Manoj, after giving his part of the tutorial (and covering for Vinod), gave his own talk on what he called “cryptographic complexity,” which is an analogy to computational complexity, but for multiparty functions. This was also a talk about definitions and reductions: if you can build a protocol for securely computing f(\cdot) using a protocol for g(\cdot), then f(\cdot) reduces to g(\cdot). A complete function is one for which everything reduces to it, and a trivial function reduces to everything. So with the concepts you can start to classify and partition out functions like characterizing all complete functions for 2 parties, or finding trivial functions under different security notions. He presented some weird facts, like an n bit XOR doesn’t reduce to an (n-1) bit XOR. It was a pretty interesting talk, and I learned quite a bit!

Elette Boyle gave a great talk on Oblivious RAM, a topic about which I was completely oblivious myself. The basic idea in oblivious RAM is (as I understood it) that an adversary can observe the accesses to a RAM and therefore infer what program is being executed (and the input). To obfuscate that, you introduce a bunch of spurious accesses. So if you have a program $\latex \Pi$ whose access pattern is fixed prior to execution, you can randomize the accesses and gain some security. The overhead is the ratio of the total accesses to the required accesses. After this introduction to the problem, she talked about lower bounds on the overhead (e.g. you need this much overhead) for a case where you have parallel processing. I admit that I didn’t quite understand the arguments, but the problem was pretty interesting.

Hoeteck Wee gave the last (but quite energetic) talk of the afternoon, on what he called “functional encryption.” The ideas is that Alice has (x,M) and Bob has y. They both send messages to a third party, Charlie. There is a 0-1 function (predicate) P(x,y) such that if P(x,y) = 1 then Charlie can decode the message M. Otherwise, they cannot. An example would be the predicate P(x,y) = \mathbf{1}(x = y). In this case, Alice can send h(x) \oplus M and Bob can send h(y) for some 2-wise independent hash function, and then Charlie can recover M if the hashes match. I think there is a question in this scheme about whether Charlie needs to know that they got the right message, but I guess I can read the paper for that. The kinds of questions they want to ask are what kinds of predicates have nice encoding schemes? What is the size of message that Alice and Bob have to send? He made a connection/reduction to a communication complexity problem to get a bound on the message sizes in terms of the communication complexity of computing the predicate P. It really was a very nice talk and pretty understandable even with my own limited background.

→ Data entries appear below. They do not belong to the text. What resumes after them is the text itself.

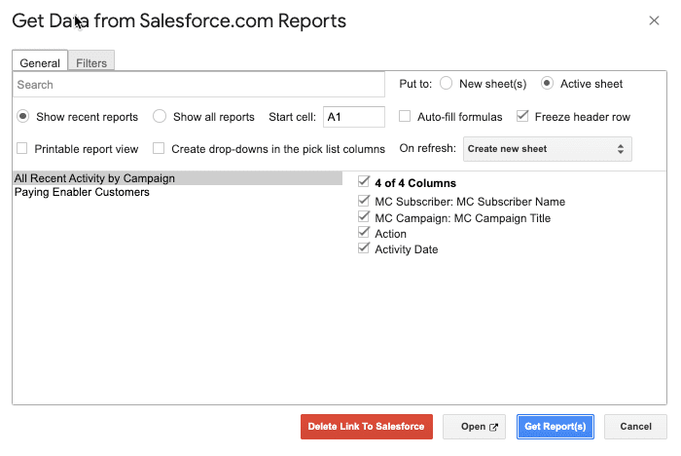Select the New sheet(s) radio option
Image resolution: width=681 pixels, height=456 pixels.
[x=446, y=84]
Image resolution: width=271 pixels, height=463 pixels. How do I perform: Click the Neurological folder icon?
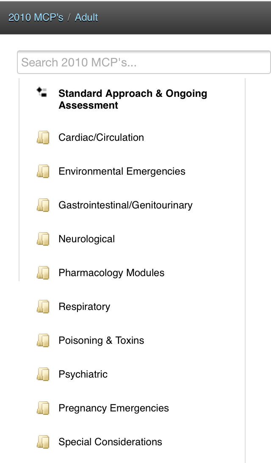coord(43,239)
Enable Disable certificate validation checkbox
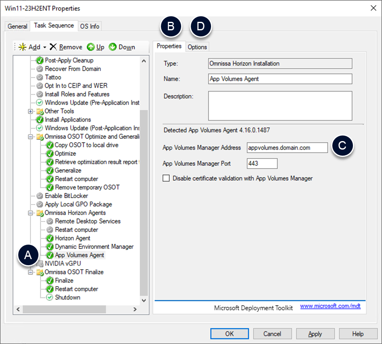This screenshot has height=344, width=382. 166,178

Bob Gallager on Shannon’s tips for research

One of the classes I enjoyed the most in undergrad was Bob Gallager’s digital communications class, 6.450. I was reminded of what an engaging lecturer he was yesterday when I attended the Bell Labs Shannon Celebration yesterday. Unfortunately, it being the last week of the semester, I could not attend today’s more technical talks. Gallager gave a nice concise summary of what he learned from Shannon about how to do good theory work:

  1. Simplify the problem
  2. Relate it to other problems
  3. Restate the problem in as many ways as possible
  4. Break the problem into pieces
  5. Avoid getting locked into thinking ruts
  6. Generalize

As he said, “it’s a process of doing research… each one [step] gives you a little insight.” It’s tempting, as a theorist, to claim that at the end of this process you’ve solved the “fundamental” problem, but Gallager admonished us to remember that the first step is to simplify, often dramatically. As Alfred North Whitehead said, we should “seek simplicity and distrust it.”